Will this work with my AirPods?
Yes. AirPods of every generation pair fine, play audio through MultiPods, and in most cases their volume slider in the popover works exactly like the others. If a particular pair turns out to report volume as read-only at the CoreAudio layer, MultiPods locks that one slider and shows an "Adjust on the device" pill — squeeze the stem, ask Siri, or use Control Center. The other devices in the session are unaffected.
Does the other person's Mac need anything?
No. Audio plays from one Mac to two pairs of Bluetooth headphones — that's the whole picture. Nothing to install on a second machine, nothing to log into, nothing to pair across devices.
Can I include my Mac's built-in speakers as one of the outputs?
Yes, opt-in. MultiPods lists "MacBook Pro Speakers" alongside Bluetooth devices in the Outputs section. Tick it and it gets its own slider, just like the headphones.
Why are the Mac's volume keys dead during a session?
Because there's no longer a single output for the keys to act on. F10–F12 control the system default; once MultiPods has multiple outputs running in parallel, applying one key globally would change everyone's volume at once. The per-device sliders take over for the duration of the session, and the keys snap back the moment you hit Stop.
Will my movie still be in sync?
Within the limits of Bluetooth, yes. Two pairs of headphones running different codecs will drift by tens of milliseconds. The live latency chart shows the drift in real time, and a per-device offset (0–150 ms) lets you nudge it back into alignment. There's also an Auto-sync button that picks the slowest device as the anchor and lines the rest up to it.
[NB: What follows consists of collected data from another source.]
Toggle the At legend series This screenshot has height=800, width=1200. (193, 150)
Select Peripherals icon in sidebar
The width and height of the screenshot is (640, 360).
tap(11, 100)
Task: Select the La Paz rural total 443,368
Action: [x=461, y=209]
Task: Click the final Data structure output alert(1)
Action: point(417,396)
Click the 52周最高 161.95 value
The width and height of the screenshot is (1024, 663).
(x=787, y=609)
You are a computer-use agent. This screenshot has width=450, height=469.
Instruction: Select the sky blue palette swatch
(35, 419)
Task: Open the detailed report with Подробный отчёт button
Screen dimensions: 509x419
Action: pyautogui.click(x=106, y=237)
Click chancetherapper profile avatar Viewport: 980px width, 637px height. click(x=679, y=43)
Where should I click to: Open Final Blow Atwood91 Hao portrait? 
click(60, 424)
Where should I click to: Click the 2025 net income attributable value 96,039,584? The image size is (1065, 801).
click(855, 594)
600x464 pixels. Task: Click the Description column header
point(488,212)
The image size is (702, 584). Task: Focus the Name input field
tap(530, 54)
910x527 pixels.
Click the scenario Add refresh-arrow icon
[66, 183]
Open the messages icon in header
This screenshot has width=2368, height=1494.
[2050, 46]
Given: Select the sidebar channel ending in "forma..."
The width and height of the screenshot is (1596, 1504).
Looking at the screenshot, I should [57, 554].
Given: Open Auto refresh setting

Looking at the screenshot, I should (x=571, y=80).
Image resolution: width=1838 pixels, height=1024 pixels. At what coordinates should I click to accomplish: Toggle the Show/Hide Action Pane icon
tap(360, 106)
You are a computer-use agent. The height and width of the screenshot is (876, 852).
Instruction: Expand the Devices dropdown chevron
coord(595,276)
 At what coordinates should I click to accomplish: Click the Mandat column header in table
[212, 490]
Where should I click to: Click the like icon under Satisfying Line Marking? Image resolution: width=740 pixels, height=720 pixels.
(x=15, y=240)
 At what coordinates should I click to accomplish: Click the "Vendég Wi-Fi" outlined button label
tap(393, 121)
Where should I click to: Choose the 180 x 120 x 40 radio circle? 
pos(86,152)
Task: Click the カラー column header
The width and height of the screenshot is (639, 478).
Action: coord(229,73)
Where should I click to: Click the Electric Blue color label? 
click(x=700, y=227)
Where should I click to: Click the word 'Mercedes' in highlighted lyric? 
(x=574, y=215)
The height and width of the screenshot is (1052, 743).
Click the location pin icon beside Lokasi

AirPods and Beats refuse the offset at the CoreAudio layer — for those, a Bluetooth off-and-on usually does it, and MultiPods has an in-app guide for that too.
Does this work with Apple TV, Netflix, Spotify, VLC…?
Anything that plays through your Mac's default audio output. That's almost every app — Apple TV app, Netflix in Safari or Chrome, Spotify, Apple Music, VLC, IINA, Plex, Zoom call audio, system sounds. If it makes sound on your Mac, MultiPods can split it.
Will it leave anything behind if I uninstall?
Almost nothing. The aggregate audio device MultiPods creates only exists while a session is running, and any leaked one is swept on next launch and at quit. There are no daemons, no kexts, no helper tools. The only artifact a sandboxed Mac app leaves behind is its sandbox container at ~/Library/Containers/com.appgineering.MultiPods, which holds your preferences (a few kilobytes). Delete that folder if you want a perfectly clean slate.
Is there a Windows version?
No. MultiPods is built on macOS's CoreAudio framework, which doesn't have a Windows equivalent — and Windows already supports two Bluetooth audio outputs natively in a way macOS does not. We're staying focused on the Mac, where this problem actually exists.
What about my privacy?
MultiPods has no usage analytics, no remote configuration, no account, and no login. It does include the Sentry crash-reporting SDK so we get a stack trace when something falls over — there's no microphone or audio capture, and nothing about
what you're listening to leaves your Mac. The full disclosure is on the
privacy page.
How much does it cost?
A single, one-time App Store purchase. No subscriptions, no in-app currency, no upgrade pricing. Family Sharing supported.